**Document excerpt**
================

Duncan's Island, confluence of the Susquehanna and Juniata, June 23, 1844.
my dear George,—I suppose by this time you may be glad to hear something of our whereabouts; or if you are not, we should like to hear something of you, which amounts to the same thing, in Irish. On both accounts, therefore, I write. And, first, we are all well, and have thus far made a good expedition of it. . . .

One day we passed in New York, and two nights, all given to noise, except a few hours that we were at the opera, which was pretty good, and a great relief. One week we passed in Philadelphia, almost as noisy, and quite hot and dull. Then, a fortnight ago yesterday, we plunged into the interior of Pennsylvania, by the Reading Railroad, making our first stop at Pottsville, ninety-seven miles. . . . Here your aunt first began to feel all the beneficial effects of change of air, and exercise, and from this time she has been constantly gaining strength. . . . . From this time we have been in a beautiful country. About Pottsville it was wild, and broken, and picturesque; crossing over through Lebanon to Harrisburg, it was the richest and finest rural scenery, German wealth, cultivation, and manners; and from Harrisburg here, only sixteen miles, we had the beautiful banks of the Susquehanna. We stopped five days in Pottsville; and here we have been eight days, in a quiet old mansion-house, where the decayed Duncan family, with a spirited old lady at the head of it, takes boarders, and accommodates them most comfortably. Tomorrow we go up the Juniata; sorry to leave such a beautiful spot as this is, even for the more various beauties we are promised in travelling farther.

================

[Records for finding items]
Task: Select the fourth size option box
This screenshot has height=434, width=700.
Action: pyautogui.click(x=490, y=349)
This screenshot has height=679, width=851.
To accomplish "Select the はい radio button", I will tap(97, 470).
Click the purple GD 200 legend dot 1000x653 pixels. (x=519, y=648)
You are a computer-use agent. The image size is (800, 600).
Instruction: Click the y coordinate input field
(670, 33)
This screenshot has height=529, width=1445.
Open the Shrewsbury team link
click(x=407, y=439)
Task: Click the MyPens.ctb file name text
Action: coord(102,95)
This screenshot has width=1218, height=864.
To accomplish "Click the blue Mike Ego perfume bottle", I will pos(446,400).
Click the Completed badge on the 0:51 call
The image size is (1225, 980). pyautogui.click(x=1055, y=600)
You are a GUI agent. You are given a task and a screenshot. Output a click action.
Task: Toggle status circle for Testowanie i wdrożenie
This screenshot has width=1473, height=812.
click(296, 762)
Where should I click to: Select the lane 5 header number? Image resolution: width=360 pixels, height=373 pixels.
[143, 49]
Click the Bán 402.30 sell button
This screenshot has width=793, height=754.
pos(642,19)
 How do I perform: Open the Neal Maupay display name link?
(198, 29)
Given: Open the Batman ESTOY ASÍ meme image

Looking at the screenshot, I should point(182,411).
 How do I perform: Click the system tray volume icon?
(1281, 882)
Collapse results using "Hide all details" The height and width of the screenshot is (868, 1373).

================

**Requests**
(a) Quote the stretch of the Duncan's Island letter from "Duncan's Island, confluence" through "expedition of it. . . .".
(b) Pick up the Duncan's Island letter after its last sentence and keep writing it.
The listing is separate material, apart from the Duncan's Island letter.

**Results of the exercise**
(a)
Duncan's Island, confluence of the Susquehanna and Juniata, June 23, 1844.
my dear George,—I suppose by this time you may be glad to hear something of our whereabouts; or if you are not, we should like to hear something of you, which amounts to the same thing, in Irish. On both accounts, therefore, I write. And, first, we are all well, and have thus far made a good expedition of it. . . .

(b)
The population of the interior of Pennsylvania I find more different from ours than I expected, and more marked with the German character. But the German language—everywhere that I have been, badly spoken, but still always so as to be intelligible—is evidently dying out, and the German character will follow it . . . . . Meantime, the population is a pretty rude, opaque mass . . . .

When we shall be at home is entirely uncertain. I have taken a plenty of work to do, and your aunt thrives so well, and we all have so good a time, and the country is so beautiful, and the travelling so easy, etc., etc., that there is no telling what will be the end of the matter, or when we shall get to Niagara.